Every record shown below should be duplicated exactly.

------------------------

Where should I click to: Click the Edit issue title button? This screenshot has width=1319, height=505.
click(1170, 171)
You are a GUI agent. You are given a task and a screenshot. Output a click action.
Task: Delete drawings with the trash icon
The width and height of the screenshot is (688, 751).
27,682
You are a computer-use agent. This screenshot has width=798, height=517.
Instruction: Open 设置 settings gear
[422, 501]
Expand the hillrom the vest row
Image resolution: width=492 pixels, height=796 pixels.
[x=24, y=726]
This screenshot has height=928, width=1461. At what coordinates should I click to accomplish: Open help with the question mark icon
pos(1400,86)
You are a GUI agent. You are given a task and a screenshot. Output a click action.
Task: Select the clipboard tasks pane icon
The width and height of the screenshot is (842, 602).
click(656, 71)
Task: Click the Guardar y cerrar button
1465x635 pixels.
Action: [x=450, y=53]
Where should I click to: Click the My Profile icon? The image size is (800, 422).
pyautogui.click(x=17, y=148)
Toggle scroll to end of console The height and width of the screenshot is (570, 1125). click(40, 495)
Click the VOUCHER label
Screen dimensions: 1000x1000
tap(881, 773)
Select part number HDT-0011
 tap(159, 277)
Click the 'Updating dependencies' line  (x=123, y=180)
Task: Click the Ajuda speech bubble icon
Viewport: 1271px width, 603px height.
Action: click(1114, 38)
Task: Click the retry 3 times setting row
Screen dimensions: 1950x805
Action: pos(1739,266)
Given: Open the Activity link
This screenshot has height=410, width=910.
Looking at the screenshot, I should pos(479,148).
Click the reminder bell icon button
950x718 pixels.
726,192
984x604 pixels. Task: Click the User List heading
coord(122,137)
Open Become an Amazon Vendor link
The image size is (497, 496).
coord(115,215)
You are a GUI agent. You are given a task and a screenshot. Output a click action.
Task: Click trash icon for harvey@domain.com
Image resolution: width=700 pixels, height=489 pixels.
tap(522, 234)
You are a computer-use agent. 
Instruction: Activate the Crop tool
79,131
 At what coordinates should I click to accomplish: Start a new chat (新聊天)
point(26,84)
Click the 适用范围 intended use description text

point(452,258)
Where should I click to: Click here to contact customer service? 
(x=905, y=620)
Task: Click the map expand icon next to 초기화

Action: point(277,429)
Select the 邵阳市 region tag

------------------------

- **EXERCISE OUTPUT**:
Where should I click to: Click the Edit issue title button? This screenshot has width=1319, height=505.
click(1170, 171)
You are a GUI agent. You are given a task and a screenshot. Output a click action.
Task: Delete drawings with the trash icon
The width and height of the screenshot is (688, 751).
27,682
You are a computer-use agent. This screenshot has width=798, height=517.
Instruction: Open 设置 settings gear
[422, 501]
Expand the hillrom the vest row
Image resolution: width=492 pixels, height=796 pixels.
[x=24, y=726]
This screenshot has height=928, width=1461. At what coordinates should I click to accomplish: Open help with the question mark icon
pos(1400,86)
You are a GUI agent. You are given a task and a screenshot. Output a click action.
Task: Select the clipboard tasks pane icon
The width and height of the screenshot is (842, 602).
click(656, 71)
Task: Click the Guardar y cerrar button
1465x635 pixels.
Action: [x=450, y=53]
Where should I click to: Click the My Profile icon? The image size is (800, 422).
pyautogui.click(x=17, y=148)
Toggle scroll to end of console The height and width of the screenshot is (570, 1125). click(40, 495)
Click the VOUCHER label
Screen dimensions: 1000x1000
tap(881, 773)
Select part number HDT-0011
 tap(159, 277)
Click the 'Updating dependencies' line  (x=123, y=180)
Task: Click the Ajuda speech bubble icon
Viewport: 1271px width, 603px height.
Action: click(1114, 38)
Task: Click the retry 3 times setting row
Screen dimensions: 1950x805
Action: pos(1739,266)
Given: Open the Activity link
This screenshot has height=410, width=910.
Looking at the screenshot, I should pos(479,148).
Click the reminder bell icon button
950x718 pixels.
726,192
984x604 pixels. Task: Click the User List heading
coord(122,137)
Open Become an Amazon Vendor link
The image size is (497, 496).
coord(115,215)
You are a GUI agent. You are given a task and a screenshot. Output a click action.
Task: Click trash icon for harvey@domain.com
Image resolution: width=700 pixels, height=489 pixels.
tap(522, 234)
You are a computer-use agent. 
Instruction: Activate the Crop tool
79,131
 At what coordinates should I click to accomplish: Start a new chat (新聊天)
point(26,84)
Click the 适用范围 intended use description text

point(452,258)
Where should I click to: Click here to contact customer service? 
(x=905, y=620)
Task: Click the map expand icon next to 초기화

Action: point(277,429)
Select the 邵阳市 region tag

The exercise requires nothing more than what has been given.